A triple-bodied warrior in London

Last year, when I was in London, I naturally seized the opportunity to visit the British Museum. The collection they have there is great and you really need a couple of days to properly explore the entirety of the museum. One of the most interesting objects that I saw was this terracotta statuette:

It dates to 650–550 BC and was found near Pyrga, on Cyprus. The plaque explains that this triple-bodied warrior is equipped with kit normal for the period. The text goes on to say that it was originally ‘placed in a sanctuary by a warrior-aristocrat to express his military role, piety and social status’. I assume it was found at a site identified as a sanctuary.

The text on the plaque notes that this figure is ‘a supernatural being’, but doesn’t go any further. However, the only triple-bodied warrior that we know of is Geryon, a fearsome giant who owned a herd of cattle that Heracles was told to obtain as part of one of his Twelve Labours. In other depictions of this curious giant, he seems to possess not just three heads, but also three bodies, three sets of arms, and three sets of legs. In other words, he appears as a conjoined triplet, with each man attached to the other by the hips.

And yet, maybe it is better that the British Museum opted not to identify this triple-bodied warrior as Geryon. The key phrase in the above paragraph is ‘that we know of’. We tend to base a lot of our interpretations of Greek art on the extant written sources and these only represent a fraction of the vast body of literature that once existed. What is more, there were undoubtedly local traditions that were never written down and thus are lost forever.
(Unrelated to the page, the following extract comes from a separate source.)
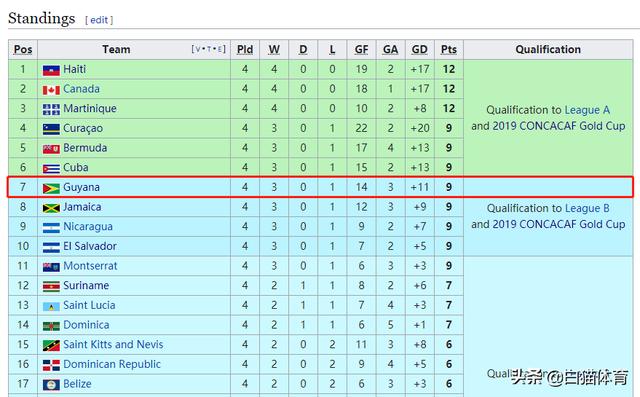Click the Saint Kitts and Nevis flag

point(51,346)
On Cyprus, they might have had different stories about triple-bodied warriors that had nothing to do with either herds of cattle or Heracles.
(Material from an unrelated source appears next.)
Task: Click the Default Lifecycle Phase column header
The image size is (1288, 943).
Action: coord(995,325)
Indeed, looking at the statue again, I now wonder if this is really a triple-bodied warrior. It’s not perfectly preserved: you can see that there had once been a second shield that has now disappeared, and there had probably been a third shield, too. The bottom halves of the individual warrior figures have also been lost. So perhaps this isn’t a triple-bodied warrior after all – our incomplete knowledge of the past hampering rather than aiding us again – and this might simply be a row of three warriors forming a kind of shield wall.

If you are interested in the problems surrounding the interpretation of (mythological) scenes in Greek art, I’d recommend you read Anthony Snodgrass’s Homer and the Artists: Text and Picture in Early Greek Art (1998). In this book, Snodgrass reveals that for much of the Archaic period, artists depicted scenes of the Trojan War that are not described in Homer or differ greatly from the texts that we currently possess, revealing the dangers inherent in interpreting ancient objects based solely on knowledge gleaned from ancient texts.